Exercise:
Each entry below is to be extracted exactly.
(Beginning of Data for processing)
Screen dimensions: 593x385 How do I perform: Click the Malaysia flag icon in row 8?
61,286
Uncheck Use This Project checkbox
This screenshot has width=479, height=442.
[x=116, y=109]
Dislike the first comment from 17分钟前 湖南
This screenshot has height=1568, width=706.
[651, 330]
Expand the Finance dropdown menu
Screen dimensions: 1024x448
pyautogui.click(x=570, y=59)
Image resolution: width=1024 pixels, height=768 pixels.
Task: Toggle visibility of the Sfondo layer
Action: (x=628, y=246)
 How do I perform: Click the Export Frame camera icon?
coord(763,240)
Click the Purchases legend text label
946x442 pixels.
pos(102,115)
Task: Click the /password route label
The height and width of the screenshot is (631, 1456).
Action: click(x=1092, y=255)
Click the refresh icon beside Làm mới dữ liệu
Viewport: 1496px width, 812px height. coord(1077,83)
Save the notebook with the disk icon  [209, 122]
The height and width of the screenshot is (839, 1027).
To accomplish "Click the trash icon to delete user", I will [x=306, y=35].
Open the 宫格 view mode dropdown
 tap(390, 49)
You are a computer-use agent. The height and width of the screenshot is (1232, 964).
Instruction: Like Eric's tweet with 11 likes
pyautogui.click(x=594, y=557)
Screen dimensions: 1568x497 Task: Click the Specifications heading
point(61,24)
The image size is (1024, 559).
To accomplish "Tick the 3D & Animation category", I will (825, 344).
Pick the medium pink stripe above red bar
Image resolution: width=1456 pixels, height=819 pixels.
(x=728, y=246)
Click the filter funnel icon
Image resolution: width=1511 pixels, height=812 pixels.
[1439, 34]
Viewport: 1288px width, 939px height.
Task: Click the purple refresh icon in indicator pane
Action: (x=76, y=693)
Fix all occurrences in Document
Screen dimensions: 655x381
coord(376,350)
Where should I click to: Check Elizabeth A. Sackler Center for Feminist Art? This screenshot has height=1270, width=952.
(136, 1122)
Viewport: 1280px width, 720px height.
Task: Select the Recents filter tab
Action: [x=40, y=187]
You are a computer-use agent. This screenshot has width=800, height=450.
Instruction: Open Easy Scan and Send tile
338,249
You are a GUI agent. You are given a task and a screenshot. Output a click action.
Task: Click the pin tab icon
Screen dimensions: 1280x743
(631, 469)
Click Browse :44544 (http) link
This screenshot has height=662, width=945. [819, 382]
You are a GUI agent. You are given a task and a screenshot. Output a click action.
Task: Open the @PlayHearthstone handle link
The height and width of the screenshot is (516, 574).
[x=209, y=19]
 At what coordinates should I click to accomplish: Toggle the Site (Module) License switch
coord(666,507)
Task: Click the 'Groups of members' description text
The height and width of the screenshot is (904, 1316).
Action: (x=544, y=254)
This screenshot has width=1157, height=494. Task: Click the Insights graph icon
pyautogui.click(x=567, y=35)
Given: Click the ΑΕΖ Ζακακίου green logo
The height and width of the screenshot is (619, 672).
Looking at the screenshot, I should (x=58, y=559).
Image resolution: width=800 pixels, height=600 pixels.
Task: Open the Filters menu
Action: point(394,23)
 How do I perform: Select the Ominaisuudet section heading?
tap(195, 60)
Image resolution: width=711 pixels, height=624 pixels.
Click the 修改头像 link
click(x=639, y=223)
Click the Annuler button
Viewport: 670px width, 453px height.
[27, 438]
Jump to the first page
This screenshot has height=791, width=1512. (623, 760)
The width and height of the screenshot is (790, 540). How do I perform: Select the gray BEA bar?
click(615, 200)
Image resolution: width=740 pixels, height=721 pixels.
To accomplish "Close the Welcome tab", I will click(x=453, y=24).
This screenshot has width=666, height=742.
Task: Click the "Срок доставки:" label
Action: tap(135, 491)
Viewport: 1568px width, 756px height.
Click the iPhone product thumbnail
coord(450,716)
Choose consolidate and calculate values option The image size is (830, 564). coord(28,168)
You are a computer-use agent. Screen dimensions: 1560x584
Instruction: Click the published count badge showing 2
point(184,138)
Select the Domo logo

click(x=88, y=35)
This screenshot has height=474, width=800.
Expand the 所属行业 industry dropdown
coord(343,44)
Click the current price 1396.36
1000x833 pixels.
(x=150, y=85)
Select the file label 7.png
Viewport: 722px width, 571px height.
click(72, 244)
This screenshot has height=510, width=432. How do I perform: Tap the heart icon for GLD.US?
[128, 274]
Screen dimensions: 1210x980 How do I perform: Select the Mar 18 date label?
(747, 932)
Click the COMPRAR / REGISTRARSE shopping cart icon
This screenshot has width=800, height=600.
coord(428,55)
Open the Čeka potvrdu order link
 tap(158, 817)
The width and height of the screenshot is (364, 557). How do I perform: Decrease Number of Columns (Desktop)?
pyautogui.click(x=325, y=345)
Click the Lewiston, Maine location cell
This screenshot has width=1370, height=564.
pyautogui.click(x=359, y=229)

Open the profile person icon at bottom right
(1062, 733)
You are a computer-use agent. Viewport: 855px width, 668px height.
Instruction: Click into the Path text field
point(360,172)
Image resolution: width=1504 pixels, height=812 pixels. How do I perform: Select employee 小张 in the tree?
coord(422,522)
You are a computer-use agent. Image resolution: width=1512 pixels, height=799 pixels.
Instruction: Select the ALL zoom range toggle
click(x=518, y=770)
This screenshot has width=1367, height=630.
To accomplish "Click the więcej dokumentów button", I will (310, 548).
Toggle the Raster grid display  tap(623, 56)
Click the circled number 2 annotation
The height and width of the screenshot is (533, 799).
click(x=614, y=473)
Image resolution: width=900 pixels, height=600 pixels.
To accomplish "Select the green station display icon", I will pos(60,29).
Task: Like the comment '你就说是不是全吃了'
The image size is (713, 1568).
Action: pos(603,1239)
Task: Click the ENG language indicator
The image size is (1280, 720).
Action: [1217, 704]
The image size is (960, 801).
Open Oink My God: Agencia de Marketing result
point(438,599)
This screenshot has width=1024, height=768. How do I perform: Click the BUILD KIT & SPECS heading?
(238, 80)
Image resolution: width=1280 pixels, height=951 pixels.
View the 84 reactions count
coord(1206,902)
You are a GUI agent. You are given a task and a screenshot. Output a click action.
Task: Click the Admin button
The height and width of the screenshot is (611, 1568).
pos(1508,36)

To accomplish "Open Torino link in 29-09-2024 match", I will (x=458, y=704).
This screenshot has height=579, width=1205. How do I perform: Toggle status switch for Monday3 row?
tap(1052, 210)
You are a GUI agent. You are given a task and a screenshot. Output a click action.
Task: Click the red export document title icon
(End of Data for processing)
Solution to this task:
Screen dimensions: 593x385 How do I perform: Click the Malaysia flag icon in row 8?
61,286
Uncheck Use This Project checkbox
This screenshot has width=479, height=442.
[x=116, y=109]
Dislike the first comment from 17分钟前 湖南
This screenshot has height=1568, width=706.
[651, 330]
Expand the Finance dropdown menu
Screen dimensions: 1024x448
pyautogui.click(x=570, y=59)
Image resolution: width=1024 pixels, height=768 pixels.
Task: Toggle visibility of the Sfondo layer
Action: (x=628, y=246)
 How do I perform: Click the Export Frame camera icon?
coord(763,240)
Click the Purchases legend text label
946x442 pixels.
pos(102,115)
Task: Click the /password route label
The height and width of the screenshot is (631, 1456).
Action: click(x=1092, y=255)
Click the refresh icon beside Làm mới dữ liệu
Viewport: 1496px width, 812px height. coord(1077,83)
Save the notebook with the disk icon  [209, 122]
The height and width of the screenshot is (839, 1027).
To accomplish "Click the trash icon to delete user", I will [x=306, y=35].
Open the 宫格 view mode dropdown
 tap(390, 49)
You are a computer-use agent. The height and width of the screenshot is (1232, 964).
Instruction: Like Eric's tweet with 11 likes
pyautogui.click(x=594, y=557)
Screen dimensions: 1568x497 Task: Click the Specifications heading
point(61,24)
The image size is (1024, 559).
To accomplish "Tick the 3D & Animation category", I will (825, 344).
Pick the medium pink stripe above red bar
Image resolution: width=1456 pixels, height=819 pixels.
(x=728, y=246)
Click the filter funnel icon
Image resolution: width=1511 pixels, height=812 pixels.
[1439, 34]
Viewport: 1288px width, 939px height.
Task: Click the purple refresh icon in indicator pane
Action: (x=76, y=693)
Fix all occurrences in Document
Screen dimensions: 655x381
coord(376,350)
Where should I click to: Check Elizabeth A. Sackler Center for Feminist Art? This screenshot has height=1270, width=952.
(136, 1122)
Viewport: 1280px width, 720px height.
Task: Select the Recents filter tab
Action: [x=40, y=187]
You are a computer-use agent. This screenshot has width=800, height=450.
Instruction: Open Easy Scan and Send tile
338,249
You are a GUI agent. You are given a task and a screenshot. Output a click action.
Task: Click the pin tab icon
Screen dimensions: 1280x743
(631, 469)
Click Browse :44544 (http) link
This screenshot has height=662, width=945. [819, 382]
You are a GUI agent. You are given a task and a screenshot. Output a click action.
Task: Open the @PlayHearthstone handle link
The height and width of the screenshot is (516, 574).
[x=209, y=19]
 At what coordinates should I click to accomplish: Toggle the Site (Module) License switch
coord(666,507)
Task: Click the 'Groups of members' description text
The height and width of the screenshot is (904, 1316).
Action: (x=544, y=254)
This screenshot has width=1157, height=494. Task: Click the Insights graph icon
pyautogui.click(x=567, y=35)
Given: Click the ΑΕΖ Ζακακίου green logo
The height and width of the screenshot is (619, 672).
Looking at the screenshot, I should (x=58, y=559).
Image resolution: width=800 pixels, height=600 pixels.
Task: Open the Filters menu
Action: point(394,23)
 How do I perform: Select the Ominaisuudet section heading?
tap(195, 60)
Image resolution: width=711 pixels, height=624 pixels.
Click the 修改头像 link
click(x=639, y=223)
Click the Annuler button
Viewport: 670px width, 453px height.
[27, 438]
Jump to the first page
This screenshot has height=791, width=1512. (623, 760)
The width and height of the screenshot is (790, 540). How do I perform: Select the gray BEA bar?
click(615, 200)
Image resolution: width=740 pixels, height=721 pixels.
To accomplish "Close the Welcome tab", I will click(x=453, y=24).
This screenshot has width=666, height=742.
Task: Click the "Срок доставки:" label
Action: tap(135, 491)
Viewport: 1568px width, 756px height.
Click the iPhone product thumbnail
coord(450,716)
Choose consolidate and calculate values option The image size is (830, 564). coord(28,168)
You are a computer-use agent. Screen dimensions: 1560x584
Instruction: Click the published count badge showing 2
point(184,138)
Select the Domo logo

click(x=88, y=35)
This screenshot has height=474, width=800.
Expand the 所属行业 industry dropdown
coord(343,44)
Click the current price 1396.36
1000x833 pixels.
(x=150, y=85)
Select the file label 7.png
Viewport: 722px width, 571px height.
click(72, 244)
This screenshot has height=510, width=432. How do I perform: Tap the heart icon for GLD.US?
[128, 274]
Screen dimensions: 1210x980 How do I perform: Select the Mar 18 date label?
(747, 932)
Click the COMPRAR / REGISTRARSE shopping cart icon
This screenshot has width=800, height=600.
coord(428,55)
Open the Čeka potvrdu order link
 tap(158, 817)
The width and height of the screenshot is (364, 557). How do I perform: Decrease Number of Columns (Desktop)?
pyautogui.click(x=325, y=345)
Click the Lewiston, Maine location cell
This screenshot has width=1370, height=564.
pyautogui.click(x=359, y=229)

Open the profile person icon at bottom right
(1062, 733)
You are a computer-use agent. Viewport: 855px width, 668px height.
Instruction: Click into the Path text field
point(360,172)
Image resolution: width=1504 pixels, height=812 pixels. How do I perform: Select employee 小张 in the tree?
coord(422,522)
You are a computer-use agent. Image resolution: width=1512 pixels, height=799 pixels.
Instruction: Select the ALL zoom range toggle
click(x=518, y=770)
This screenshot has width=1367, height=630.
To accomplish "Click the więcej dokumentów button", I will (310, 548).
Toggle the Raster grid display  tap(623, 56)
Click the circled number 2 annotation
The height and width of the screenshot is (533, 799).
click(x=614, y=473)
Image resolution: width=900 pixels, height=600 pixels.
To accomplish "Select the green station display icon", I will pos(60,29).
Task: Like the comment '你就说是不是全吃了'
The image size is (713, 1568).
Action: pos(603,1239)
Task: Click the ENG language indicator
The image size is (1280, 720).
Action: [1217, 704]
The image size is (960, 801).
Open Oink My God: Agencia de Marketing result
point(438,599)
This screenshot has width=1024, height=768. How do I perform: Click the BUILD KIT & SPECS heading?
(238, 80)
Image resolution: width=1280 pixels, height=951 pixels.
View the 84 reactions count
coord(1206,902)
You are a GUI agent. You are given a task and a screenshot. Output a click action.
Task: Click the Admin button
The height and width of the screenshot is (611, 1568).
pos(1508,36)

To accomplish "Open Torino link in 29-09-2024 match", I will (x=458, y=704).
This screenshot has height=579, width=1205. How do I perform: Toggle status switch for Monday3 row?
tap(1052, 210)
You are a GUI agent. You are given a task and a screenshot. Output a click action.
Task: Click the red export document title icon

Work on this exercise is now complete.